The health worker, however, said they could remain married but practice safe sex. After joint counselling, they decided to use a condom each time they had sex.

Somewhere in 2004, they slipped and had unprotected sex. “I was so scared. I knew that this time, I had definitely got the virus,” Katusiime said.

She conceived their sixth child during that incidence. During one of her antenatal visits, the health worker convinced her to take the HIV test again.

She was still negative. So elated was the couple at this second knock by fortune that they have since converted from Islam to Pentecostalism “to thank and praise God for this miracle.”

Kabakira is determined to stick to the condom. “I cannot drop it. I want my wife to live and look after our children.”

To avoid any undue temptation, they have even separated beds. “I always carefully prepare for sex and only go to her when I am sure I have a condom,” he said.
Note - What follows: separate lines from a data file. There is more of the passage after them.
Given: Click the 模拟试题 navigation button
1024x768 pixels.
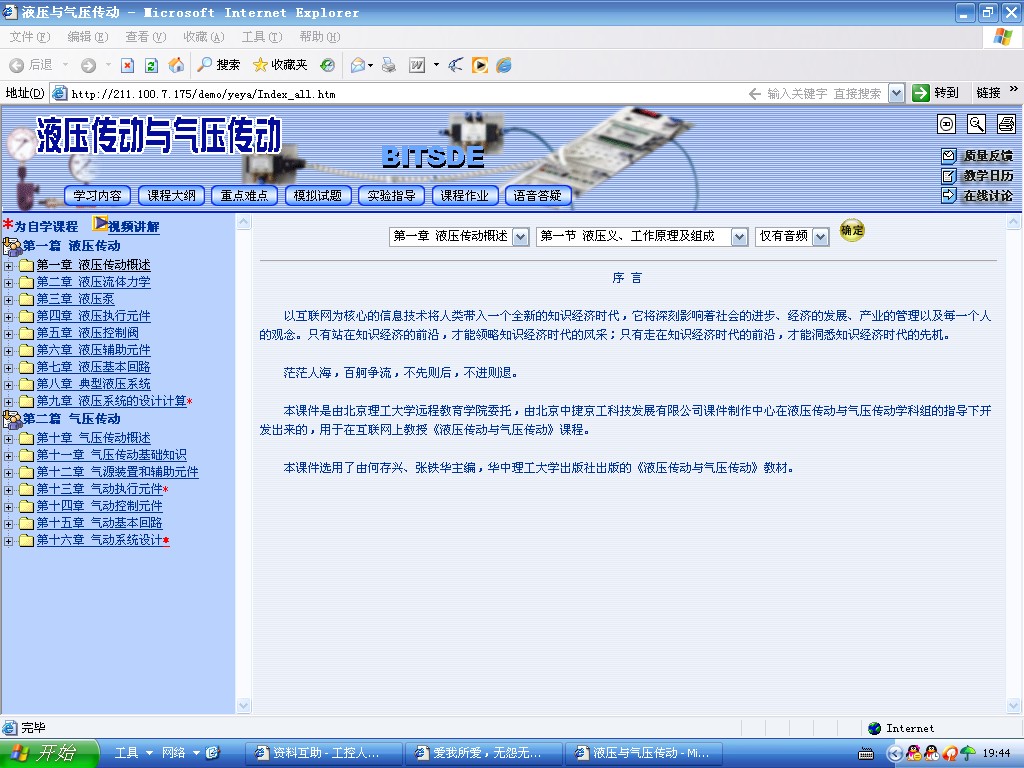Looking at the screenshot, I should [x=318, y=196].
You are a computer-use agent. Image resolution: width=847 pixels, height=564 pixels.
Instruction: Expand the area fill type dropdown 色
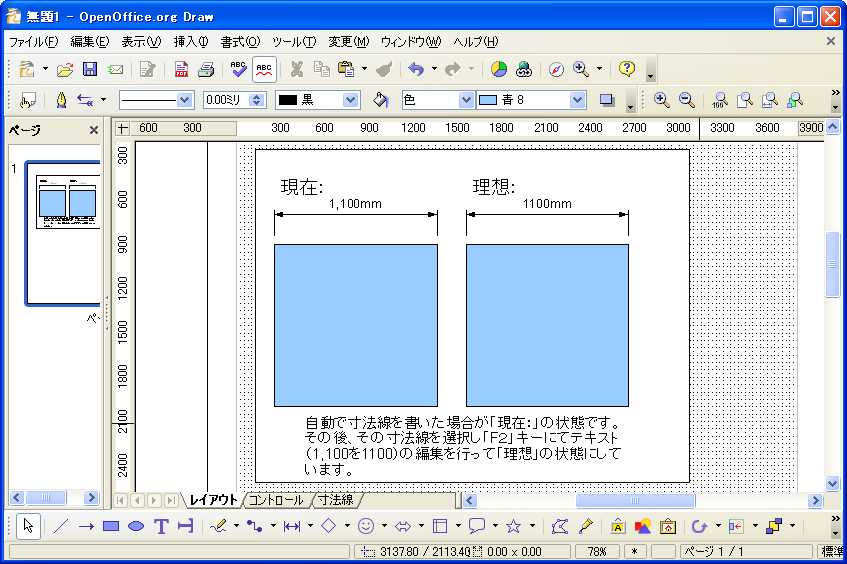pos(466,100)
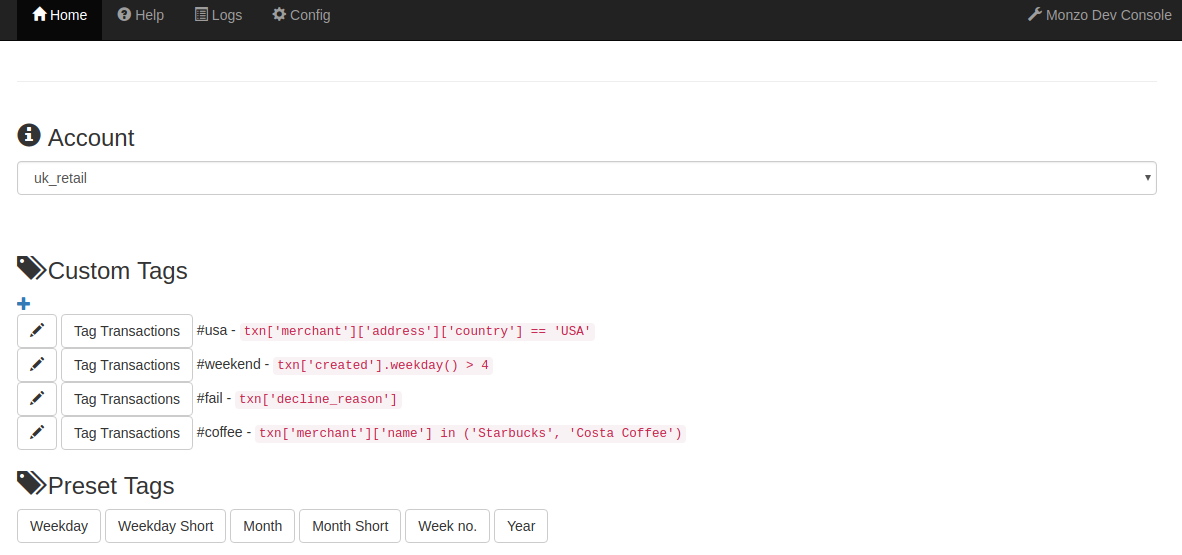Click pencil icon for #weekend tag
This screenshot has height=555, width=1182.
point(37,365)
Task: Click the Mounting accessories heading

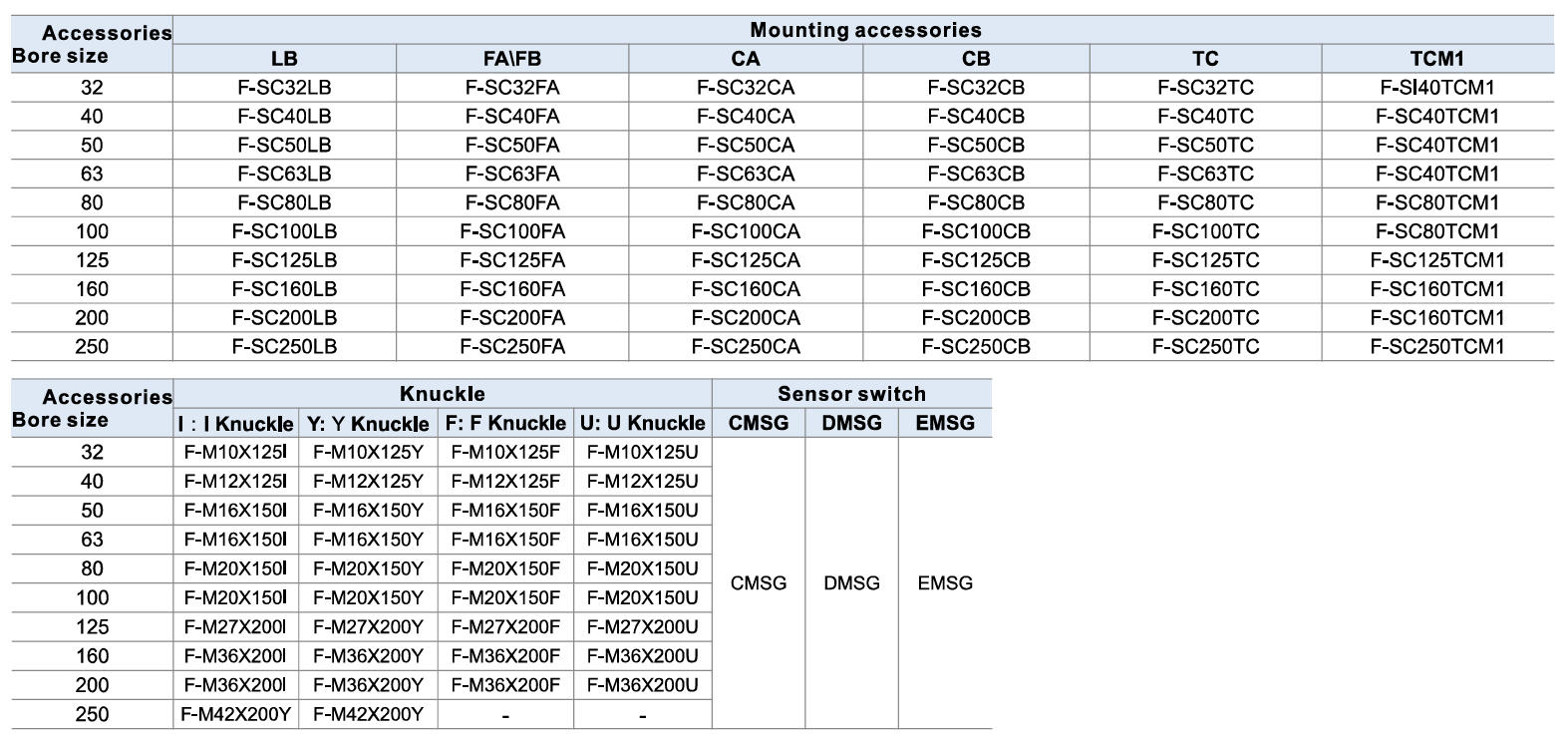Action: coord(865,30)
How come sexual partners can be hiv discordant?

By Charles Wendo

Fifty six percent of married HIV positive people in Uganda are in a discordant union, meaning their partner does not have HIV. Out of 4,000 couples tested countrywide, 91% were HIV negative, 5% were discordant and 3% were HIV positive, according to the National HIV Sero-Behavioural Survey released last year.

Countrywide, in three fifths of the discordant couples, the HIV positive partner was the man. In Kampala, however, it is the opposite. Sixty seven per cent of the HIV+ partners among discordant couples in the city were women.

Experts are puzzled about discordant couples. “The truth is that we do not understand the whole picture and that is why people are now doing a lot of research in that area,” says Dr. Edith Nakku, specialist on sexually transmitted infections in Mulago Hospital.

There are, however, several possibilities being discussed by scientists. A research by the Medical Research Council of UK provided preliminary evidence that some individuals in Kampala and Entebbe might be resistant to HIV.

Other researches in Rakai district have found that some individuals have very low concentrations of HIV in their blood, making them less likely to infect their partners. Also, people who do not get sores on their genitals are less likely to infect their partners. And the less often a couple has sex, the lower the risk of transmitting the virus.

Nakku warns that if they continue having unprotected sex then the HIV negative partner might become infected. “They are not immune, so they need to use condoms and minimise sexual contacts,” says Nakku.

The majority of discordant couples do not yet know their status, according to the survey, which also found out that most of the new HIV infections are among married people.

The state minister for Primary Health Care, Dr. Emmanuel Otaala, says couples should take HIV tests together to find out if they are discordant. He says many new infections could be prevented if discordant couples are detected and the HIV negative partner protected through using condoms and reducing the frequency of sex. “Right now we are focusing our attention on discordant couples, knowing that if nothing is done, many of them will turn out to be HIV positive a year or so later” he says. “Knowing that some people are discordant is a big opportunity for us to accelerate HIV prevention by focusing our attention on this area.”

Otaala says people should not apportion blame if they find themselves in a discordant marriage. “Nobody wants to get HIV,” says Otaala. “They need psycho-social support and counselling from their partners. They need words like: ‘This has happened. What you should concentrate on is how to live a productive life’. They also need support when they fall sick.”